Tax information exchange is in many cases implemented in the double tax treaties (e.g., ”the competent authorities of the contracting states shall exchange such information as is necessary for carrying out the provisions of this treaty or of the domestic laws of the contracting states.“) However, they can be agreed separately or in a multilateral contract as well.
The exchange of information as requested by the OECD standards will not cover only individuals but also companies and trusts. As a result, its shareholders and beneficial owners will have to be disclosed as well.
Everything anticipated to be relevant has to be disclosed. Although the OECD stresses its respect for taxpayers‘ rights, this concept is weakly implemented.
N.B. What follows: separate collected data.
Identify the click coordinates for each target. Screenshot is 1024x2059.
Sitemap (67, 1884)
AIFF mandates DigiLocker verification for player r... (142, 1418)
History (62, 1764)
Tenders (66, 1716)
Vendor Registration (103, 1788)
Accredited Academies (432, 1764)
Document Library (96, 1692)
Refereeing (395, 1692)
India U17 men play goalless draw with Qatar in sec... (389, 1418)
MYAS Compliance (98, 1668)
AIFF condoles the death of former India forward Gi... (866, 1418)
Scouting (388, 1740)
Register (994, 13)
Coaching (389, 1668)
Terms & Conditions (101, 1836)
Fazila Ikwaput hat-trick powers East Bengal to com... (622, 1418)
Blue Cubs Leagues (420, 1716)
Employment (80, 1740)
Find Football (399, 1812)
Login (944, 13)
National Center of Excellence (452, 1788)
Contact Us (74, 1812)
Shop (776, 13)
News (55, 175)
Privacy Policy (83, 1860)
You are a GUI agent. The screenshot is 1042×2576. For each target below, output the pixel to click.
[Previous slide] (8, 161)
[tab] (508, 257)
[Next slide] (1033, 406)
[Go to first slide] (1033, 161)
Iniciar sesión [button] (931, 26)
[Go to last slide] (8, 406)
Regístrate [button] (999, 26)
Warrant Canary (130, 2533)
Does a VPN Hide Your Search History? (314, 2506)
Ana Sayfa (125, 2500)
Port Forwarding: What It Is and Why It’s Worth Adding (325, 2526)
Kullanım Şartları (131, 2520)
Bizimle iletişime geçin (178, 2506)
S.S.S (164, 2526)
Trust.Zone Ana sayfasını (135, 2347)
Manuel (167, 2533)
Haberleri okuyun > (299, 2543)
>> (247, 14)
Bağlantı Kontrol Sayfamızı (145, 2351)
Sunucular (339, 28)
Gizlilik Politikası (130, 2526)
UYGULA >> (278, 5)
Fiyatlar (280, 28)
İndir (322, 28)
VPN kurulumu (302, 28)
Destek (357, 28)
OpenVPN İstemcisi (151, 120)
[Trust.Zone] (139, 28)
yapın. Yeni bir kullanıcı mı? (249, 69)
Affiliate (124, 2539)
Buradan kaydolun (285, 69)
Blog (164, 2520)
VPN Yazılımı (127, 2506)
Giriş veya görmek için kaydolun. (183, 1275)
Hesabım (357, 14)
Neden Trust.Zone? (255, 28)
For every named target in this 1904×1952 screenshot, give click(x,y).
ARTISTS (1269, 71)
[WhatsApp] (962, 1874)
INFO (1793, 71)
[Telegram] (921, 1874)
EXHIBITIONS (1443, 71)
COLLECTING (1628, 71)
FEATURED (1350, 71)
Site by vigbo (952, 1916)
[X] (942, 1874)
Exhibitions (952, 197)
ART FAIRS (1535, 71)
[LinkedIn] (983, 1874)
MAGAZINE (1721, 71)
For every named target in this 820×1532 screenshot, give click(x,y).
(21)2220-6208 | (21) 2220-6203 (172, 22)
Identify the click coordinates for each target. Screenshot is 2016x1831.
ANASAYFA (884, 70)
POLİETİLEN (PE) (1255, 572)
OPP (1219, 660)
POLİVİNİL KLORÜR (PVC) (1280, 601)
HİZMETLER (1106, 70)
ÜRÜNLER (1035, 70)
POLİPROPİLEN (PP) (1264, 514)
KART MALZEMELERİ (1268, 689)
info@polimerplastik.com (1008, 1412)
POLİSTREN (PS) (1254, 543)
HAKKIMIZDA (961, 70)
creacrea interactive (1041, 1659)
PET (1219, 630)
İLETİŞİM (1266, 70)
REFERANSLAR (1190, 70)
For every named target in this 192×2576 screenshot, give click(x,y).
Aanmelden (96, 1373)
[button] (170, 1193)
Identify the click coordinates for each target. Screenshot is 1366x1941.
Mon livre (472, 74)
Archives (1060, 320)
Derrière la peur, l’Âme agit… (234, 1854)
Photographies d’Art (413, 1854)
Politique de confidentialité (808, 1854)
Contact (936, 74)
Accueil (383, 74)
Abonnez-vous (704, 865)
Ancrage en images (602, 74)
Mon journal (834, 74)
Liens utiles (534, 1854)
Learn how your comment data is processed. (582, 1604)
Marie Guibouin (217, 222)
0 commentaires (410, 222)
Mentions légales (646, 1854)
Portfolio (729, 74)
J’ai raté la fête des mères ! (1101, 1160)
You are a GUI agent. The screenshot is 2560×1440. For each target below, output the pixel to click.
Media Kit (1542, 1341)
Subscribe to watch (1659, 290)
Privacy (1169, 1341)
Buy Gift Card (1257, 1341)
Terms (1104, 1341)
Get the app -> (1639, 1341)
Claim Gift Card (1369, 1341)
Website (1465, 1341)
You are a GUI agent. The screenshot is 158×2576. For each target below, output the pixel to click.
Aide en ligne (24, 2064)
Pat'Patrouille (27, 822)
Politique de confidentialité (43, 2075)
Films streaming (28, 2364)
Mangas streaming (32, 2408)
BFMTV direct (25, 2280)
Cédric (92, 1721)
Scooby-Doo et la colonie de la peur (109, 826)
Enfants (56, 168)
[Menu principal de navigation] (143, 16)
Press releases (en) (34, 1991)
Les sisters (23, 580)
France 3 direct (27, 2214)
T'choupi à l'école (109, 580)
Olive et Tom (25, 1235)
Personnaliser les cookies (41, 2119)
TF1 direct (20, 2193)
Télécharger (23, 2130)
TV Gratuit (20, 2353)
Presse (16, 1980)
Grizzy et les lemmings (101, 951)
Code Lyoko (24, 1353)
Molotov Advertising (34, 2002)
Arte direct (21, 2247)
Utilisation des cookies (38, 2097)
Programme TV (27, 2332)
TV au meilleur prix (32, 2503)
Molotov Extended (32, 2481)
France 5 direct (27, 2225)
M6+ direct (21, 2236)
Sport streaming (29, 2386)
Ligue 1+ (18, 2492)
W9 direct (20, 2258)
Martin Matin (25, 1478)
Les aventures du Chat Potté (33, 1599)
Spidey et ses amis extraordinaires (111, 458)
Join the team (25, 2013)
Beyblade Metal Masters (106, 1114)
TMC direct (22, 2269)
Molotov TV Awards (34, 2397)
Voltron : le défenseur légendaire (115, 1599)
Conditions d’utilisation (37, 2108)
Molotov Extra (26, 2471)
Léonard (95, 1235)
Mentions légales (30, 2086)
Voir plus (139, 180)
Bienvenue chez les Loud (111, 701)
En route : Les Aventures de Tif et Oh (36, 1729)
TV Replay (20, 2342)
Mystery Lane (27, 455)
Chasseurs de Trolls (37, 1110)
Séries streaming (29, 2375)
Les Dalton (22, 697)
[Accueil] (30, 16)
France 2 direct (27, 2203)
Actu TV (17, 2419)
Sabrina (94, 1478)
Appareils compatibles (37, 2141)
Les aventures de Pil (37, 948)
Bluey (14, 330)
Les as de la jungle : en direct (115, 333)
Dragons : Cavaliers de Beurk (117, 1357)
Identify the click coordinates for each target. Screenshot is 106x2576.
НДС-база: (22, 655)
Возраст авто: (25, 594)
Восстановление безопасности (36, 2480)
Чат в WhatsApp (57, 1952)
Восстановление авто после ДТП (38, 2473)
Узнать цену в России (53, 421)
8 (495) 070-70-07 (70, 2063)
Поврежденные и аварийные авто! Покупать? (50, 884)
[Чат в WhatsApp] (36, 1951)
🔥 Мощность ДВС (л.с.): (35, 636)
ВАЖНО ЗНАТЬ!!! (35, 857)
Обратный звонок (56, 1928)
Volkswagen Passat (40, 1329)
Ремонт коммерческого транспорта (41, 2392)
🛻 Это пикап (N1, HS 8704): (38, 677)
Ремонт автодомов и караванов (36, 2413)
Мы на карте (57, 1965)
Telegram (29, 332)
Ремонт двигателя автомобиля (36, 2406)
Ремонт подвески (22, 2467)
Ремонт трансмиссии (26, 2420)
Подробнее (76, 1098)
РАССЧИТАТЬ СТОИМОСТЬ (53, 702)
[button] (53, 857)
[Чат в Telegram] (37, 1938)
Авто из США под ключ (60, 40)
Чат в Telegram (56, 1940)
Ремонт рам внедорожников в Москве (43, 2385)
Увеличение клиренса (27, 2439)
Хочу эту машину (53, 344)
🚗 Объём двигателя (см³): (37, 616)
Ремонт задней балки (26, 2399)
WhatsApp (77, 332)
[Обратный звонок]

There will be no effective protection and defense against fishing expeditions of high-tax jurisdictions abroad in the Caribbean.
What the Future Will Bring
The OECD published in April 2002 a model agreement on an exchange of information on tax matters. 116 clauses — included in 16 articles — cover, above all, the exchange of information upon request, the possibility of declining a request, confidentiality and costs, as well as procedural questions. A number of bilateral agreements have been based on this draft.
Jurisdictions that accept the numbers game of at least twelve signed tax information exchange agreements might have a good start to sign bilateral agreements with seven Nordic economies — Denmark, the Faroe Islands, Finland, Greenland, Iceland, Norway, and Sweden — on the exchange of information for tax purposes. Seven of twelve is half the battle.
Living Your Life in a Blacklisted Country
There is no doubt that the OECD will not rest or settle before getting the full commitments of the gray listed jurisdictions. Instead, they will monitor to achieve a rapid and effective implementation of the standard. This will include requests for legislative changes and the negotiation of specific bilateral agreements.
The Bahamas, the Cayman Islands, St. Kitts and Nevis, and some Pacific islands like Samoa, may be the hottest candidates for a new blacklist. They are already in the public focus of the European Union and may be impeached first for not meeting their pledge to fight tax evasion. On the other side, Aruba, Bermuda, and Netherlands Antilles are praised for making progress in negotiating the exchange of information agreements.
This article had been published in August 2009 in the Caribbean Property Magazine.